The Feather and the Wrecking Ball
- Gocha Okreshidze
- Jan 2
- 2 min read
Diary Entry: January 2, 2025
I’ve hit a wall with the “Coase Theorem.” Not the idea itself, but the way everyone else talks about it. I feel like I’m watching a game of telephone where the original message has been garnered into a mathematical formula that Coase himself would probably hate.
I’m trying to pin down his methodology. It’s slippery. In economics, there’s this tension between Milton Friedman’s view — that assumptions don’t need to be realistic as long as the theory predicts outcomes — and the opposing view that economics needs to describe the actual world. Coase seems to walk a tightrope between them, and I think I finally clicked on how he does it.

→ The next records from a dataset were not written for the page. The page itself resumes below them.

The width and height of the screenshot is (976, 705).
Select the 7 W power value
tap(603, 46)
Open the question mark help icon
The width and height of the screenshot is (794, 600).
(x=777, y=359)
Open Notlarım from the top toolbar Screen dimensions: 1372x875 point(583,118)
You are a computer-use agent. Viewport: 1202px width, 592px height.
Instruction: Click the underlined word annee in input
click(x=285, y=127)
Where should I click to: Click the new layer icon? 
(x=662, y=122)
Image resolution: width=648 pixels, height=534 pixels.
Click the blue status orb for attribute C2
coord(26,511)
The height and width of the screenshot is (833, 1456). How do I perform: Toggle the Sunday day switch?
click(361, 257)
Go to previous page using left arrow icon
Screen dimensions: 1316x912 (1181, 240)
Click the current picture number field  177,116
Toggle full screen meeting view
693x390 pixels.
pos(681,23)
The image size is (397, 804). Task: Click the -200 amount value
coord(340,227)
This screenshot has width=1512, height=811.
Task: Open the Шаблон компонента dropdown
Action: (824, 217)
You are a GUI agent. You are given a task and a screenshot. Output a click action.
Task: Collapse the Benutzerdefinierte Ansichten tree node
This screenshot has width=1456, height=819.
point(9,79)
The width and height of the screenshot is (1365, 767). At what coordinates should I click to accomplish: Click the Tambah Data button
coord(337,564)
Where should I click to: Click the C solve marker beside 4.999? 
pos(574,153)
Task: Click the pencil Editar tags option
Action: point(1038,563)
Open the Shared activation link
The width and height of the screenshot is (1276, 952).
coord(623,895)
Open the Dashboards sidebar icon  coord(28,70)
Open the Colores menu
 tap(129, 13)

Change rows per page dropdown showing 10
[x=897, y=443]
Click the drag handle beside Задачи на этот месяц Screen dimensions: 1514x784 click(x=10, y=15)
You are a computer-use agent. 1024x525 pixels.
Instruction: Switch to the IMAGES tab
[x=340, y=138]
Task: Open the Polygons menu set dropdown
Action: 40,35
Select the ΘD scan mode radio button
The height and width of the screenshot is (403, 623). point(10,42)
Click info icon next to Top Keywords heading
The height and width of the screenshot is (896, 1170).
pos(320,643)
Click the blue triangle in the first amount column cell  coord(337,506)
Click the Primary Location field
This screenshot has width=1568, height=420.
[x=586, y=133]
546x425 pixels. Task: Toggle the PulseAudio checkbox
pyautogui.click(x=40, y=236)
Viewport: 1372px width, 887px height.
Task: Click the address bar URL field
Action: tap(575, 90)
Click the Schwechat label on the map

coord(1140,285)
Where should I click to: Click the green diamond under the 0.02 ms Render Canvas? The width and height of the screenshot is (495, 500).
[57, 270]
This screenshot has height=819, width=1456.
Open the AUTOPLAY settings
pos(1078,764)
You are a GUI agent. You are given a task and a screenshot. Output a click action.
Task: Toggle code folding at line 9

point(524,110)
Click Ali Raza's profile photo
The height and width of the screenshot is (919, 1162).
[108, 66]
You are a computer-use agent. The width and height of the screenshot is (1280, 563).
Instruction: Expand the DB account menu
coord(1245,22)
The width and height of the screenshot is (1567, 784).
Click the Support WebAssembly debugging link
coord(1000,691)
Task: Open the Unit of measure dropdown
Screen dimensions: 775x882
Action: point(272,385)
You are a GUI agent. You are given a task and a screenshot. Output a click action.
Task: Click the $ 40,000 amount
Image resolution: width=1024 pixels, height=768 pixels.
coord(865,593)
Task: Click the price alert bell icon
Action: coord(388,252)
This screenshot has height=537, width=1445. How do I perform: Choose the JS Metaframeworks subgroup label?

He uses “unrealistic” assumptions, but not for the reasons Friedman does. Coase strips the world down to zero transaction costs not to build a fantasy land, but to create a control group.
I was thinking about the physics analogy today — the one about gravity. A physicist says a feather and a hammer fall at the same speed. In the real world, that’s obviously false; the feather floats. But the physicist isn’t lying, and he isn’t describing a magical world. He’s describing a vacuum to isolate the force of gravity. Once you understand gravity, you can introduce air resistance (friction) to understand why the feather floats.
Coase is doing the exact same thing. The “world without transaction costs” is the vacuum. In that world, the initial allocation of rights doesn’t matter because resources will always flow to the highest value user — the “cave” will always end up with the person who pays the most for it. But Coase knows we don’t live in a vacuum. He knows the air resistance is heavy.
The methodology isn’t about the vacuum; it’s about the air resistance!
It seems so obvious now, but reading his critics, you’d think Coase believed in a friction-free utopia. He didn’t. He was obsessed with the friction. He wanted us to see that because transaction costs are positive (because there is air resistance), the initial allocation of rights (the law) matters immensely.
This feels like the key to his whole intellectual project. He carefully selects assumptions to make the theory workable, not just to make the math pretty. He’s looking for the mechanism. Whether it’s pricing radio frequencies or deciding who owns a cave, he’s asking: “If we strip away the noise, what is the economic gravity at work here?”
It’s a brilliant, almost humble methodology. He admits the complexity of the world (unlike the blackboard economists he criticized) but refuses to be paralyzed by it. He isolates the signal from the noise. I need to stop looking for a dogma in his work and start looking at his technique. He’s not telling us what to think; he’s showing us how to strip the engine down to see which piston is firing.